On one of our trips, Greg and I were going out 150-200 miles out off the California coast to fish for albacore. I had just bought a $2,500 life raft that would automatically fill and break loose of the boat if the boat should sink. We also installed a $2500 EPIRB that would pop up and send a rescue signal if the boat sank. Greg and I were about 150 miles out on our way to the fishing grounds late a night and alone when all of the sudden the fire alarm went off in the engine room. Greg and I looked at each other and opened the door to the engine room and it was full of smoke. We cut the engine off and we kept checking the engine room and we couldn't see a fire, just smoke. Finally the smoke cleared and we couldn't see any signs of a fire or what caused the smoke. We started the engine up again and it ran fine and did to this day. We got to fishing area and started to fish the next morning. We saw a wonderful sight. It looked like several hundred of dolphins were following us. we caught some albacore and then our new $5000 refrigeration system froze. So then we had to go back in without a full load. Normally we could hold about 20 tons of albacore. I tried to contact the refrigeration guy who did the work and he had gone into the highway patrol and we couldn't contact him. I had to take the boat to another refrigeration guy who did the job right for another $5000. After one year I sent the new life raft to be serviced for its yearly check. They said it had a faulty valvle and it never would have filled up the raft if we had sank. We also got a recall notice for the EPERB that it was faulty and wouldn't have worked either. If that boat had burned we wouldn't have survived over 4 hours in our survival suits that night. No one would have found us in the dark.
Greg and I used to go fishing up north and anchor down at New Years Island just north of Santa Cruz and further north at Point Reyes by the light house. It was neat at night to see the flourescnse of the fish swimming by. It was a very nice anchoridge. When we were out fishing it was very exciting when we would catch the big salmon and the big albacore. Sometimes we would catch sharks, mainly blue sharks. Greg wanted to try long lining for black cod, so I bought a $15000 system from Mike Tyson and had it installed on the boat. Greg would put about 2,000 baited hooks on the line. We had an automatic barter. we'd lay this line in deep water for about 2 or 3 hours. When we pulled it up he would have about 2,000 pounds of black cod.
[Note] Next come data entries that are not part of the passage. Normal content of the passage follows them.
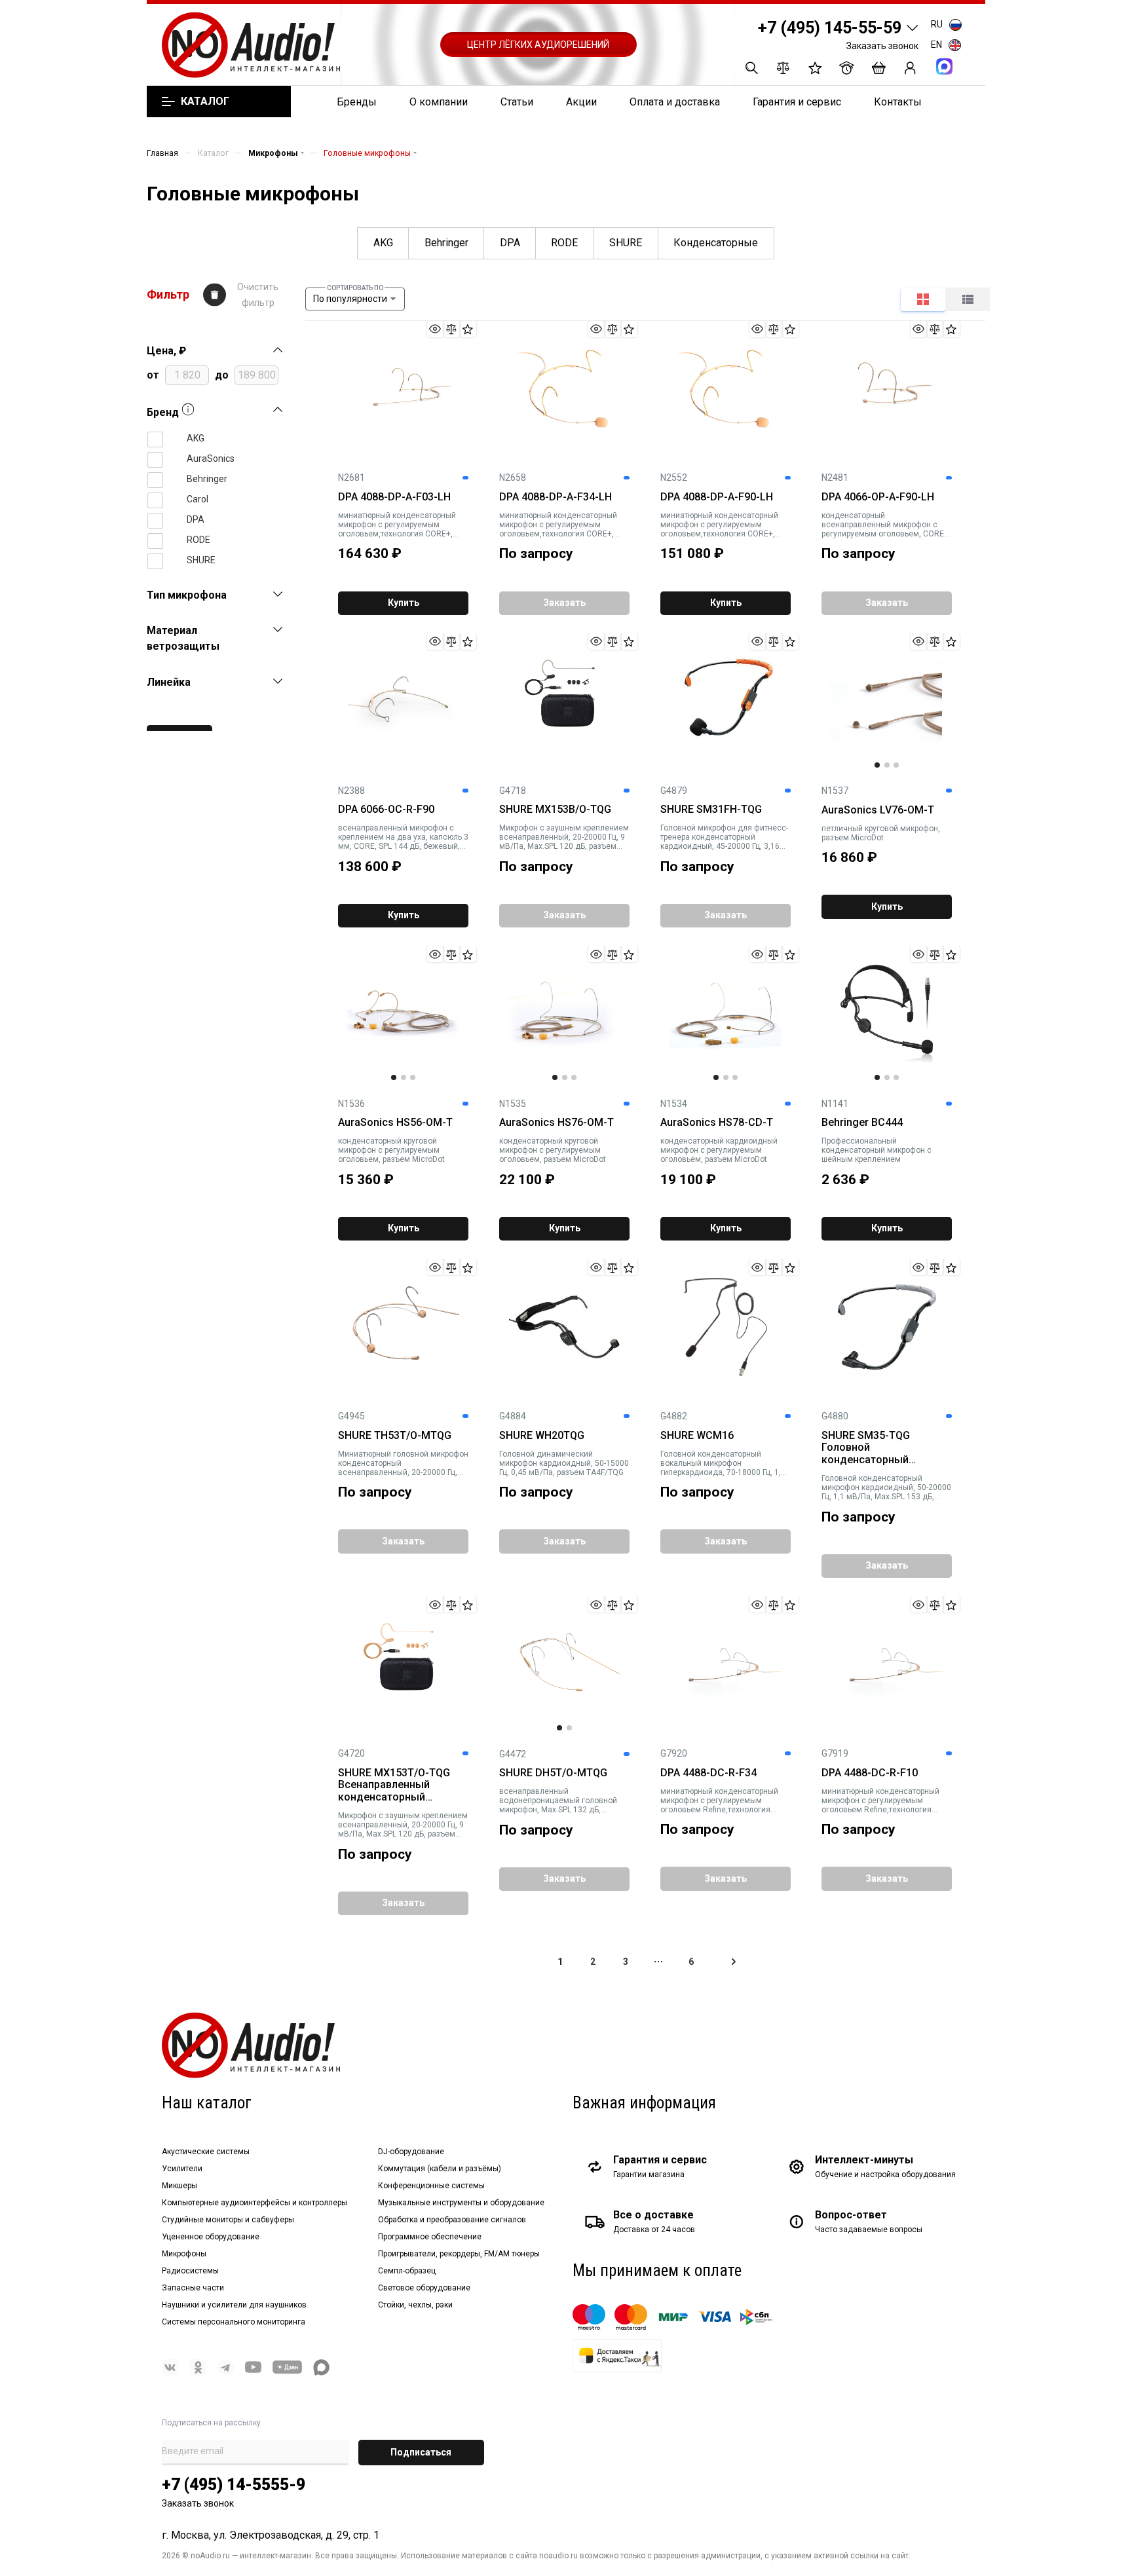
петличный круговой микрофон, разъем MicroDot (880, 833)
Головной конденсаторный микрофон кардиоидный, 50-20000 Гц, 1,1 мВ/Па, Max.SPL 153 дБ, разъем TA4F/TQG (886, 1487)
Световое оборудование (424, 2287)
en (936, 44)
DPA (510, 242)
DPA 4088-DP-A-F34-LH (555, 497)
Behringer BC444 (862, 1123)
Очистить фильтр (257, 295)
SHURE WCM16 (697, 1436)
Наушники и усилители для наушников (234, 2304)
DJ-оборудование (411, 2151)
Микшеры (179, 2185)
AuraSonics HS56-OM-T (395, 1123)
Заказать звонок (882, 46)
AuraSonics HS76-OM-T (556, 1123)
Some of the people Greghad crew for him on the boat were Allen Welch, Danny Lyra and Schulty's son.
Over the years, Greg and Bonnie had little Jimmy and Alicia. Jimmy who was 2 or 3 would spend hours on the boat putting down lines all around the boat when we were working on it. He would never cry or get bored. Greg and Bonnie got divorced during this period and Greg had custody over the two kids. In about 1989 or 1990 about Christmas time he pulled the boat in and decided he didn't want to fish anymore. He decided to go back to school and became a mechanical engineer. I sold the boat to Bob Lee for $125,000. He put $25.000 down and I took a note for $100,000. Bob Lee fished it for a while and then sold it to Lou who had Lou's Seafood Restaurant on the Wharf in San Francisco. She paid the note off to me over time. Bob Lee decided he wanted the boat and he bought it back from Lou. After Greg finished his degree at Cabrillo College and San Jose State he got a job at Lockheed and now Lockheed hires him out to NASA.